Fragment dokumentu:
Cała sytuacja prowadzi do dwóch zasadniczych wniosków. Po pierwsze w dobie otaczającej nas na co dzień inwigilacji należy z rozwagą podchodzić do oferowanych nam gadżetów. Piszę to z pełną świadomością, jako zwolennik, entuzjasta i ekspert w zakresie rozwiązań geoinformacyjnych. Po drugie nalezy docenić wartość jaką stanowią inicjatywy społecznościowe, gdyż siła crowdsorsingu może okazać się znacznie większa nawet niż największe korporacje. Należy wspierać te działania dorzucając swoją małą cegiełkę. Okazuje się, że ten wspólny wysiłek pozwala tworzyć mapy społecznościowe niejednokrotnie przewyższające swoją jakością te komercyjne.

I może jeszcze jeden wniosek na koniec związany z rolą państwa. Czy w ramach budowy infrastruktury informacji przestrzennej państwo nie powinno zapewnić obywatelom podstawowych danych przestrzennych? Wydaje się, że podkład topograficzny powinien być dostarczany przez instytucje państwowe odpowiadające za jakość informacji tam zawartych.

Zadania:
(A) Przepisz z fragmentu dokumentu urywek od słów „I może jeszcze” do słów „informacji tam zawartych.” włącznie.
(B) Oceń, czy poniższe stwierdzenia są zgodne z fragmentem dokumentu. Przy każdym odpowiedz „tak” lub „nie” i przytocz rozstrzygające słowa fragmentu.
(i) Mapy społecznościowe nigdy nie dorównują jakością mapom komercyjnym.
(ii) Do oferowanych gadżetów należy podchodzić z rozwagą.
(iii) Podkład topograficzny powinny dostarczać firmy prywatne.

Surowe dane:
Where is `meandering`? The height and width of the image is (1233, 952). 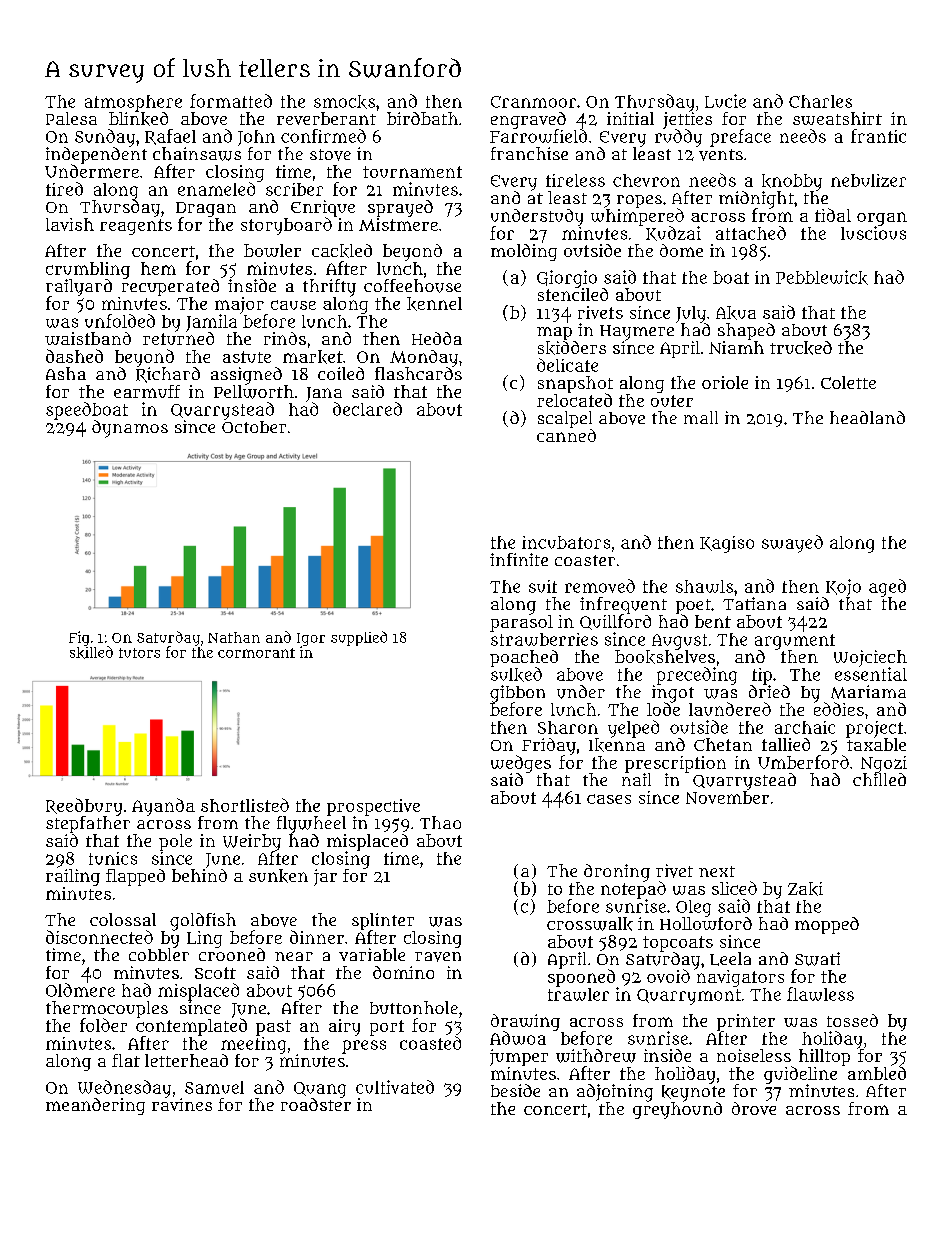
meandering is located at coordinates (95, 1106).
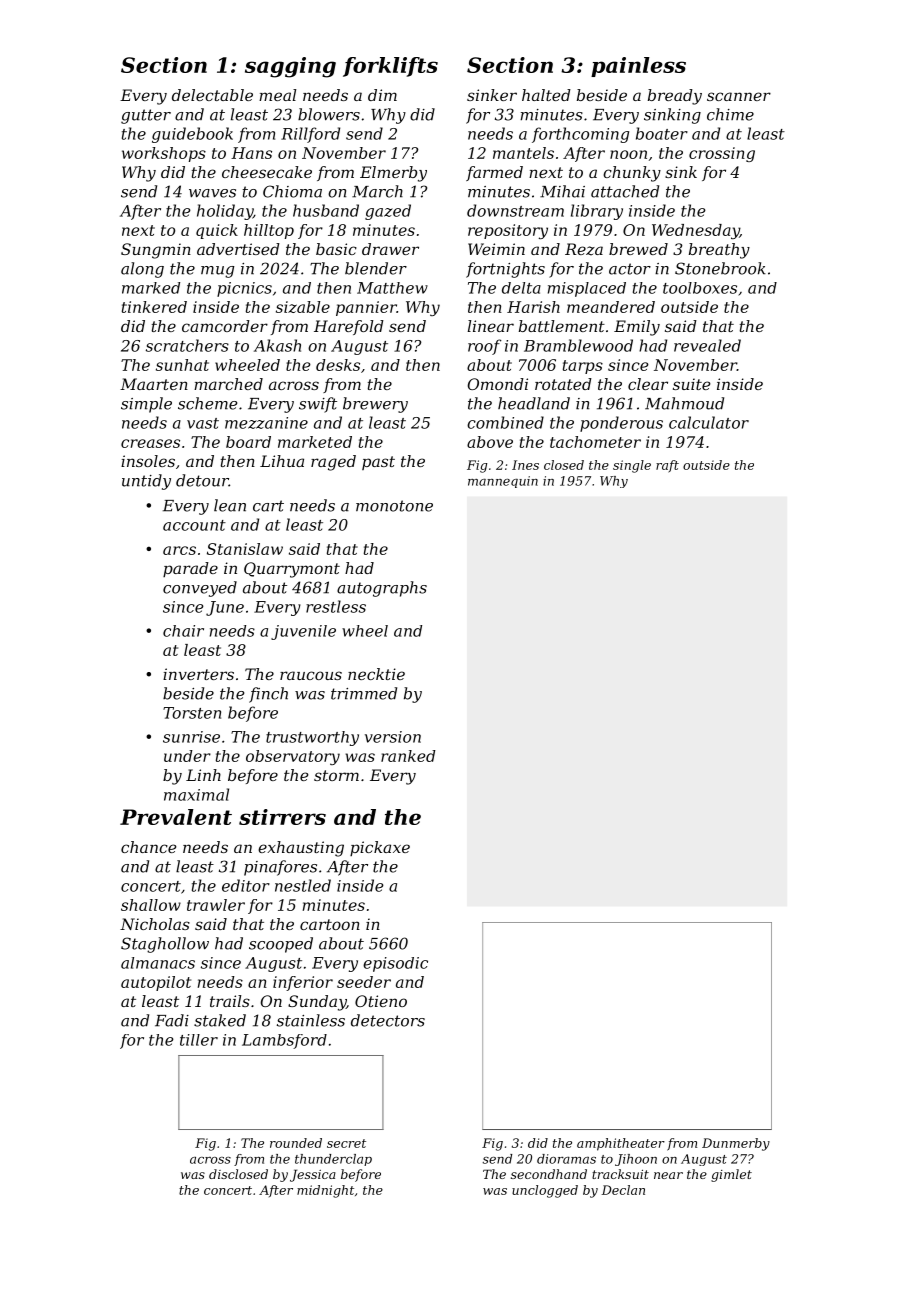  I want to click on sunhat, so click(182, 365).
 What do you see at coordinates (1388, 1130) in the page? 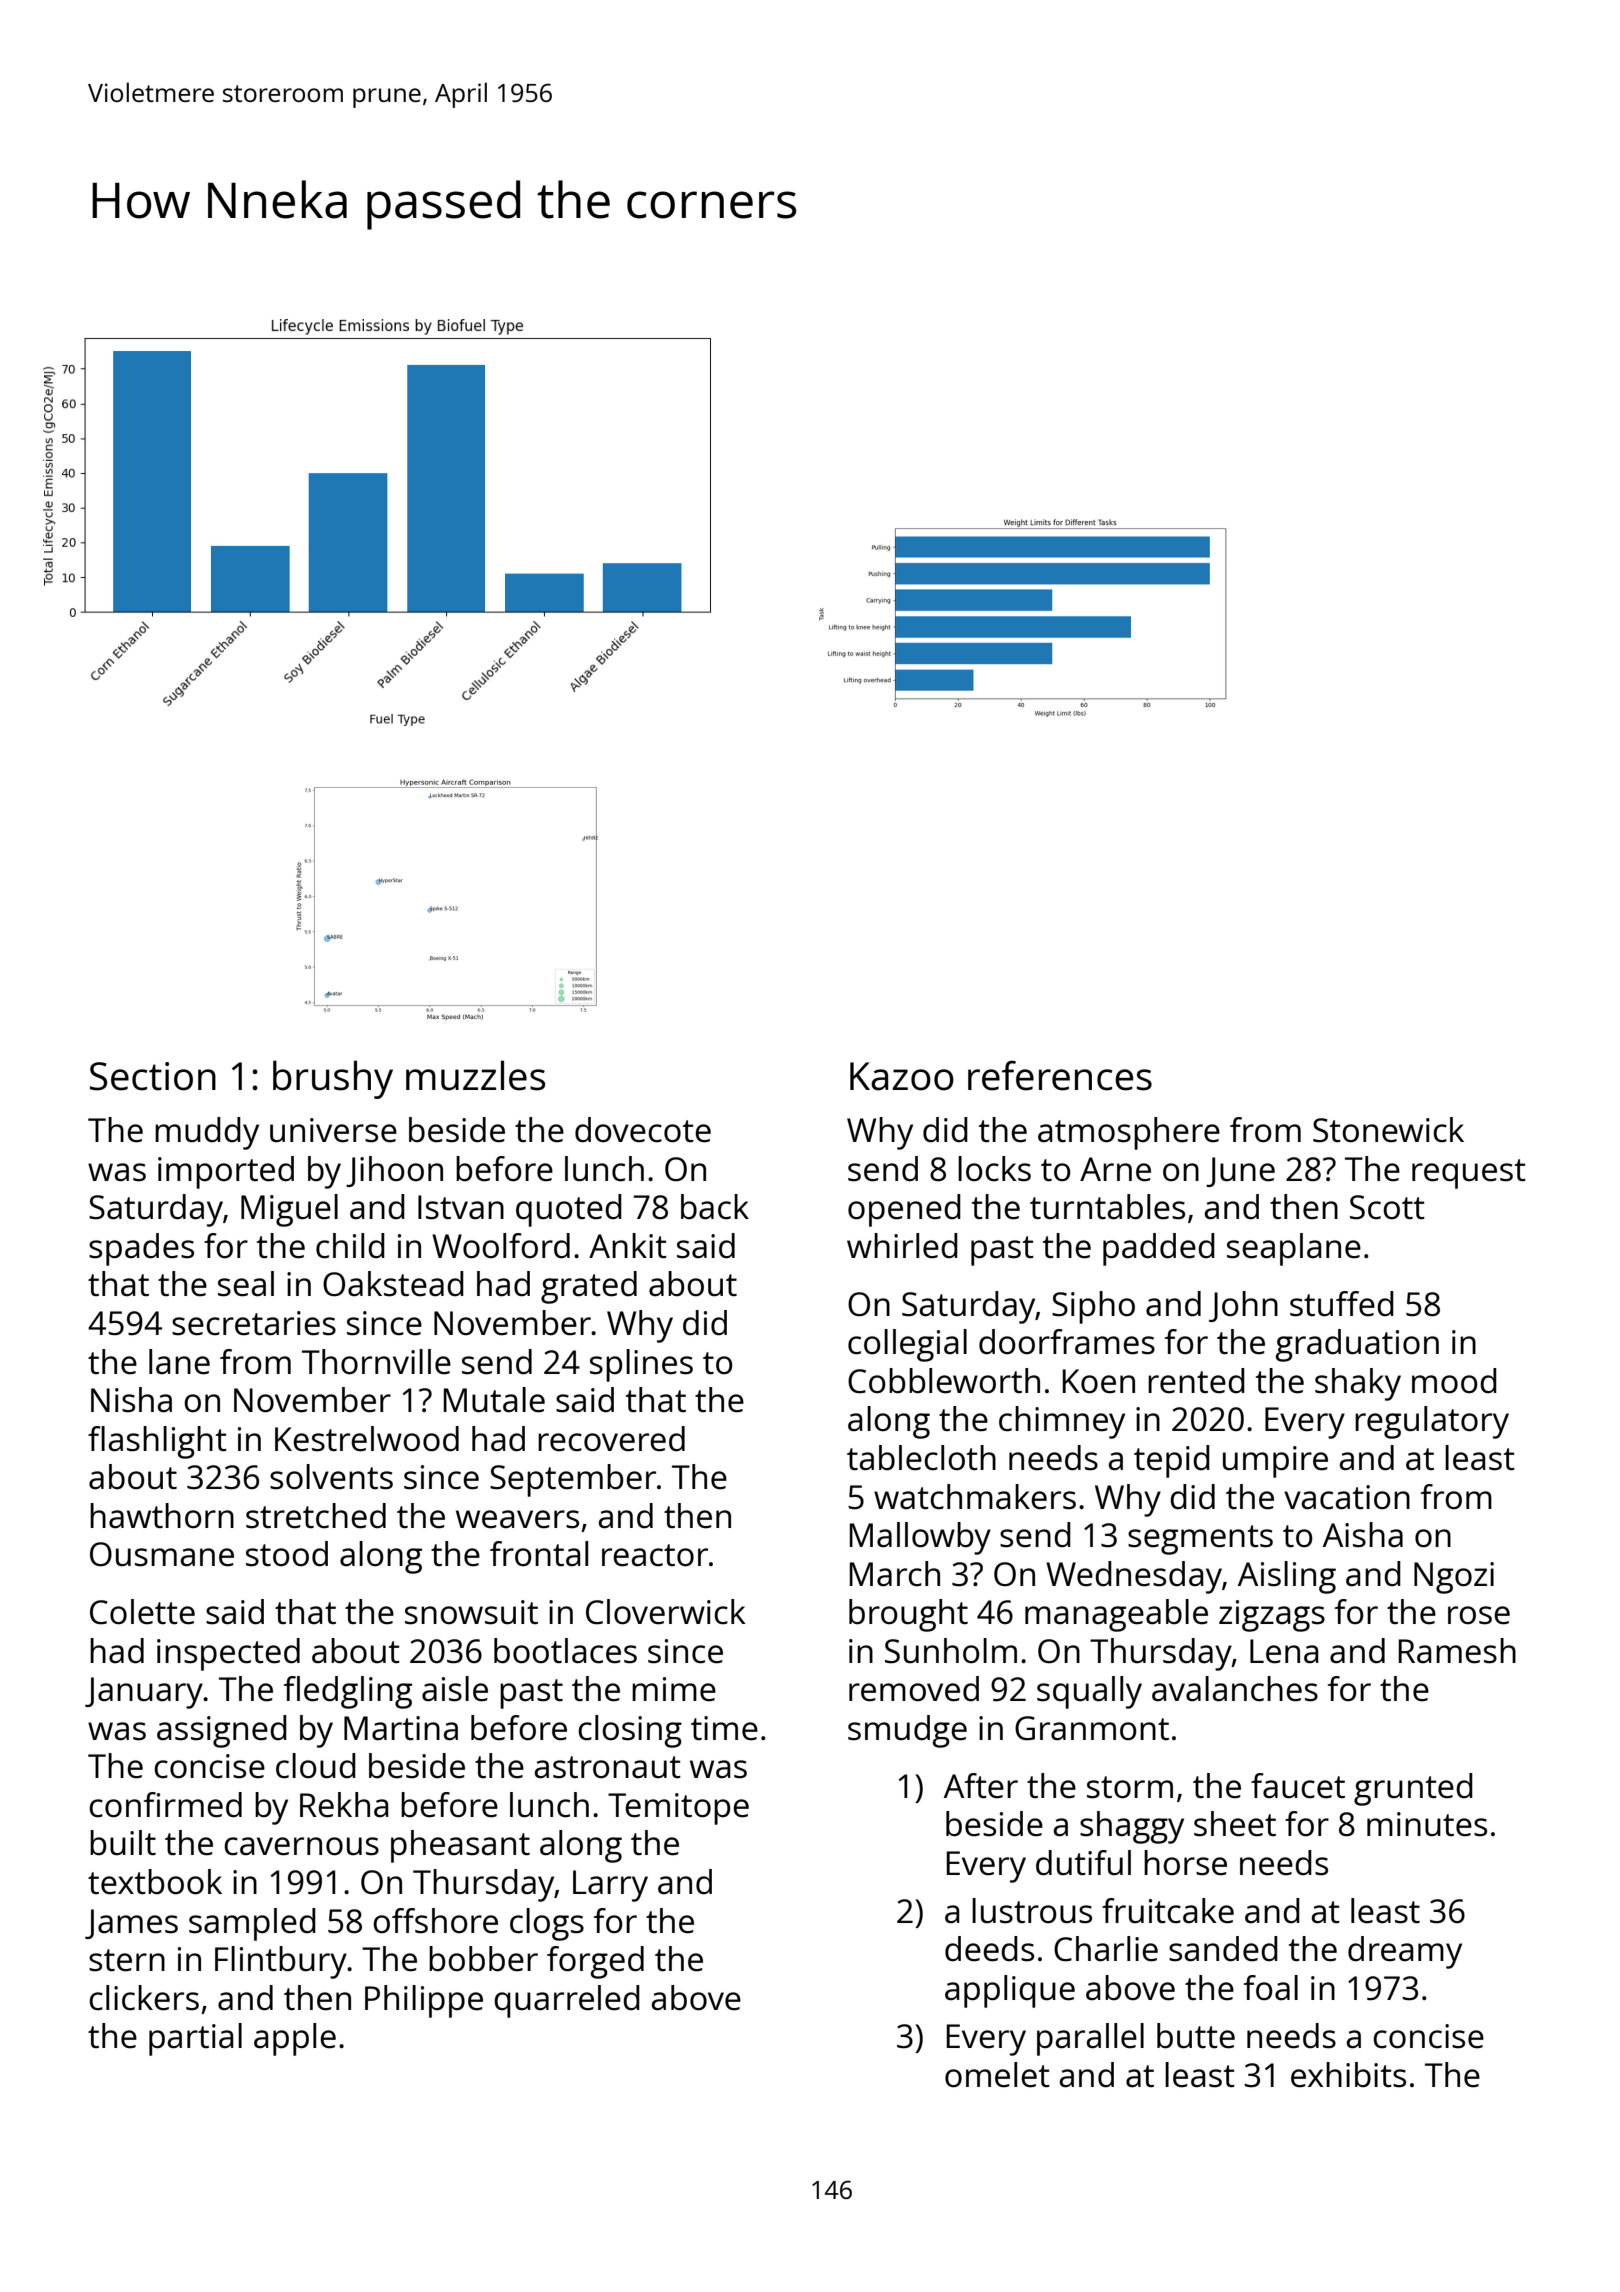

Odpowiedzi do zadań:
(A)
I może jeszcze jeden wniosek na koniec związany z rolą państwa. Czy w ramach budowy infrastruktury informacji przestrzennej państwo nie powinno zapewnić obywatelom podstawowych danych przestrzennych? Wydaje się, że podkład topograficzny powinien być dostarczany przez instytucje państwowe odpowiadające za jakość informacji tam zawartych.

(B)
(i) Nie: „ten wspólny wysiłek pozwala tworzyć mapy społecznościowe niejednokrotnie przewyższające swoją jakością te komercyjne”.
(ii) Tak: „należy z rozwagą podchodzić do oferowanych nam gadżetów”.
(iii) Nie: „podkład topograficzny powinien być dostarczany przez instytucje państwowe”.